Górnik Łęczna zagrał kolejny znakomity mecz na wyjeździe i pcha kielczan w kierunku 1. ligi…
Piłkarze z Kielc liczyli na ligowe przełamanie po dwóch porażkach z rzędu, a goście na kolejne punkty w grupie spadkowej. Podopieczni Ryszarda Tarasiewicza liczyli na nieco łatwiejszą przeprawę niż w ubiegły weekend, nie spodziewali się jednak, że będą w stanie gonić wynik podobnie jak z Zawiszą Bydgoszcz w meczu 32. kolejki. Koronie miała pomóc własna publiczoność, tak jak to było w sezonie zasadniczym, tak się jednak nie stało i to goście podobnie jak bydgoszczanie w pierwszych dwóch minutach potrafili ustawić sobie przebieg piłkarskiej rywalizacji.
Już w drugiej minucie meczu litewski bramkarz gospodarzy musiał wyciągać piłkę z siatki. Bohaterem przyjezdnych został Shpetim Hasami, który wykorzystał dośrodkowanie z rzutu rożnego. Po tym zdarzeniu chwilę później szansę na kolejną bramkę miał Grzegorz Bonin. Jego dośrodkowanie skutecznie zablokował Leandro.
Gospodarze najlepszą okazję mieli w 19. minucie gry, lecz na ich drodze stanął dobrze dziś dysponowany Sergiusz Prusak, który popisał się znakomitą interwencją po strzale Kapo. Dobitka kolegów z drużyny zatrzymała się na poprzeczkę bramki Górnika. Jak strzelać bramki pokazali goście w 34. minucie. Bohaterem gości został Vlejko Nikitović, który wykorzystał rajd i dośrodkowanie Pawła Sasina. Do przerwy sytuacja nie uległa zmianie i na stadionowym zegarze widzieliśmy dwie bramki przewagi dla piłkarzy z Łęcznej.
W drugiej odsłonie swoich sił dwoma próbami z dystansu niekorzystny wynik próbował zmienić Jacek Kiełb. Jego uderzenia jednak nie znalazły drogi do bramki przeciwnika. Górnik Łęczna w pierwszym kwadransie po przerwie mógł podwyższyć prowadzenie. Bliski strzelenia gola był Grzegorz Bonin, były piłkarz Korony oddał nieznacznie niecelny strzał przewrotką. W 76. minucie nadzieję gospodarzom odwrócenie wyniku dał Jacek Kiełb.
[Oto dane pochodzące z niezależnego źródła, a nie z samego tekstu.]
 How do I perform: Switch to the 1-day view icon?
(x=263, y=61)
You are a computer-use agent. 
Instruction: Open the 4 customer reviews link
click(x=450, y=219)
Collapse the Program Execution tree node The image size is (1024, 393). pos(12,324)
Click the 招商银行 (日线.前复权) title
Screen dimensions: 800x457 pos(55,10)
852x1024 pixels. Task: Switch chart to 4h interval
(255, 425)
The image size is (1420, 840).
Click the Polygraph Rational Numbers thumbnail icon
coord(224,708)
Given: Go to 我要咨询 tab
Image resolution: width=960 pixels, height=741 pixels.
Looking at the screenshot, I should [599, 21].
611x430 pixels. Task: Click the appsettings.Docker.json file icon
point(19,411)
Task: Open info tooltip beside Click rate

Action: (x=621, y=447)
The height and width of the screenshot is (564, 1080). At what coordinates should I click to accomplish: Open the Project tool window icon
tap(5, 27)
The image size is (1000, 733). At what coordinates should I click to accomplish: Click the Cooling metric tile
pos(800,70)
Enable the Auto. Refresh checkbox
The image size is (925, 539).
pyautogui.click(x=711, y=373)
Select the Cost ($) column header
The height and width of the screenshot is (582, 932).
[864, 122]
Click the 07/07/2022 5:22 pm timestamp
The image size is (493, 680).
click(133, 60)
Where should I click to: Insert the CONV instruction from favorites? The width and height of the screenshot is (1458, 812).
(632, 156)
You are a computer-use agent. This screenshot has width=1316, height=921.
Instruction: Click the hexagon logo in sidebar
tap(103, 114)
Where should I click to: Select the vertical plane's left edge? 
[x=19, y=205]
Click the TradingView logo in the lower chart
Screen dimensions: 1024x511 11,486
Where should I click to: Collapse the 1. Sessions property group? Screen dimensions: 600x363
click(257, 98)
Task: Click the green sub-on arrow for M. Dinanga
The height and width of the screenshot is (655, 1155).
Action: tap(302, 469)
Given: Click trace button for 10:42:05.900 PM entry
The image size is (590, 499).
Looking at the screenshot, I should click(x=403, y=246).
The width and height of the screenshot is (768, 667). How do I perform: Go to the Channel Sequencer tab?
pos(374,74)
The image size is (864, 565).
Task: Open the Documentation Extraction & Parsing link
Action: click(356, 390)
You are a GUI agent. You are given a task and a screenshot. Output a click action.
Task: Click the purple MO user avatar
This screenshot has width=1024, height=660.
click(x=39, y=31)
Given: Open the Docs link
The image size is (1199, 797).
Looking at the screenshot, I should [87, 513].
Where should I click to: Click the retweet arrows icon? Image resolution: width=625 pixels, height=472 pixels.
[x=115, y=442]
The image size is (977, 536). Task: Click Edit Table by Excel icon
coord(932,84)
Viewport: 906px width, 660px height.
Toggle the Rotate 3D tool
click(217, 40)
W 82. minucie spotkania Fiodor Cernych wykorzystał podanie Nikitovicia i w sytuacji sam na sam nie dał szans bramkarzowi gospodarzy na skuteczną interwencję. To jednak nie był koniec piłkarskich emocji. W końcówce za niesportowe zachowanie boisko musieli opuścić Lukas Bielak z Górnika Łęczna oraz Luis Carlos z Korony. Pierwszy otrzymał drugą żółtą kartkę, a drugi bezpośrednią czerwoną po przepychance między obydwoma piłkarzami.
Mecz zakończył się wygraną kości, którzy odskoczyli od strefy spadkowej i dali sobie i kibicom trochę oddechu i spokoju przed kolejnymi spotkaniami z Zawiszą i Ruchem. Kielczanie przyjadą natomiast do Krakowa, gdzie zagrają z rozpędzoną Cracovią.